▶ **STATED EXERCISE**
Rewrite the records from the start through the line containing "Action: point(107,7)", replacing "screenshot" with "image" and keeping everything else the same. Leave the pictures out of your answer.

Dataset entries
## BEGIN

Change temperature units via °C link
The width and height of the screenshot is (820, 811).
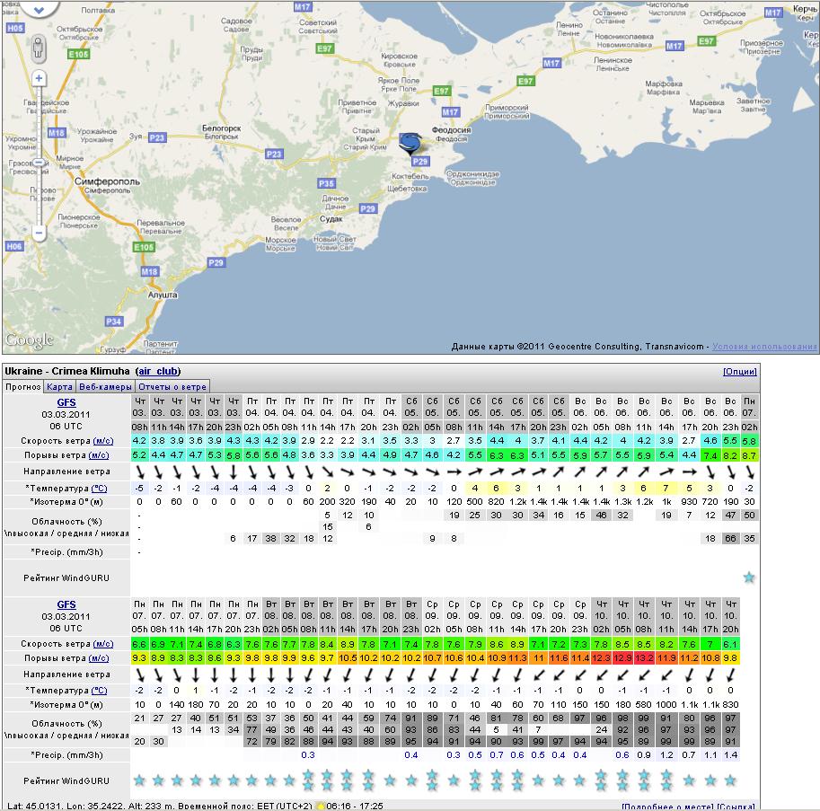[x=99, y=488]
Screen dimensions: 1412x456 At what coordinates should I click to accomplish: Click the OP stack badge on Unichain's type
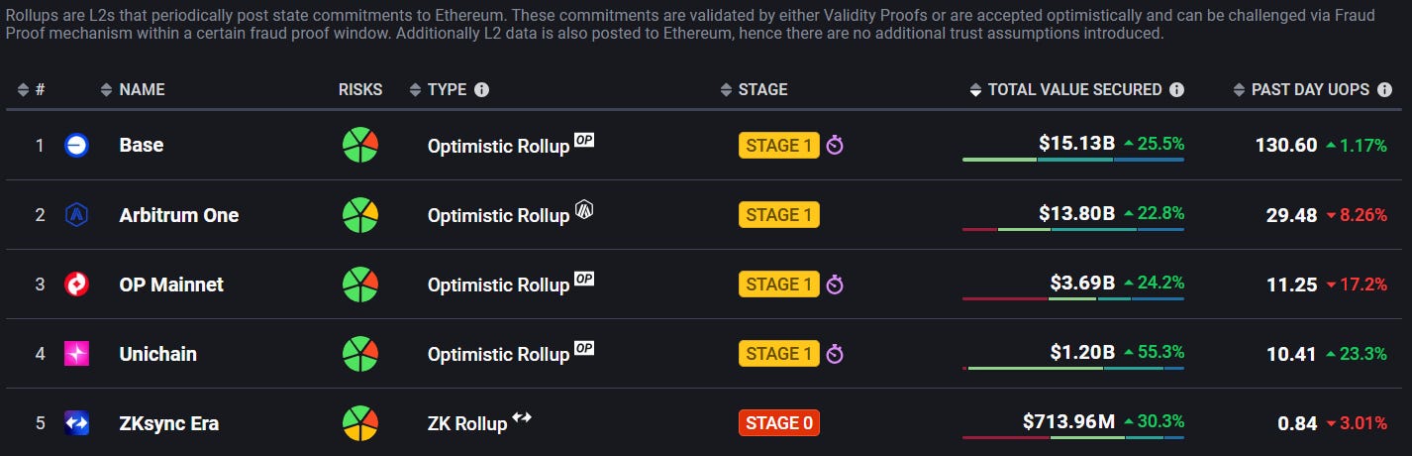584,348
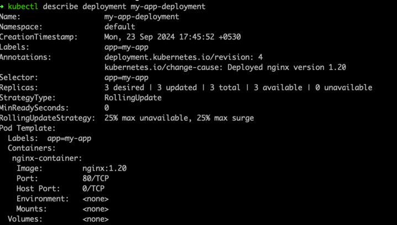The image size is (397, 225).
Task: Click the kubectl describe deployment command text
Action: point(107,7)

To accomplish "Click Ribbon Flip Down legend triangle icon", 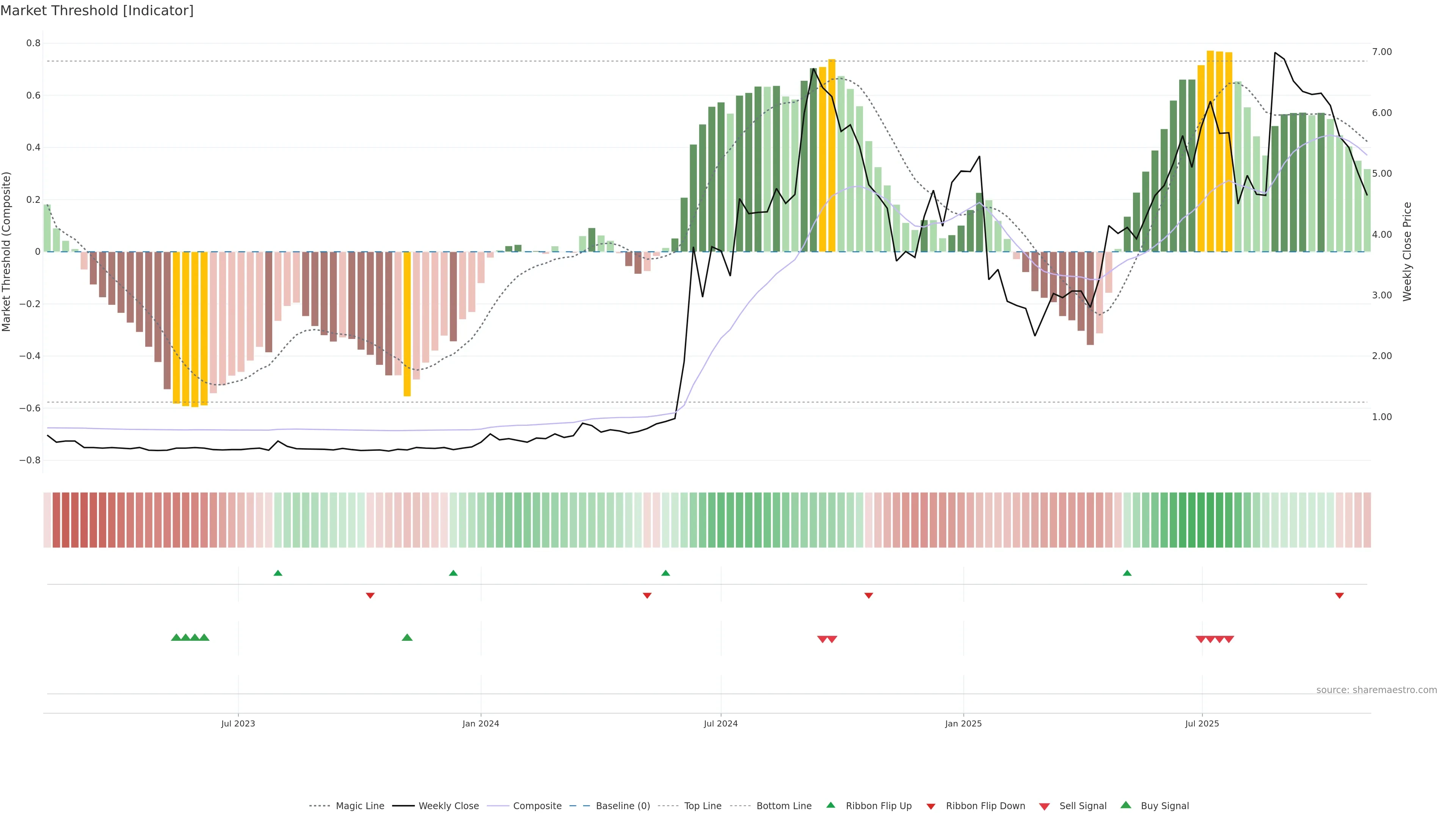I will tap(931, 807).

## END

▶ **EXERCISE OUTPUT**
Change temperature units via °C link
The width and height of the image is (820, 811).
[x=99, y=488]
Screen dimensions: 1412x456 At what coordinates should I click to accomplish: Click the OP stack badge on Unichain's type
584,348
The image size is (397, 225).
Task: Click the kubectl describe deployment command text
Action: point(107,7)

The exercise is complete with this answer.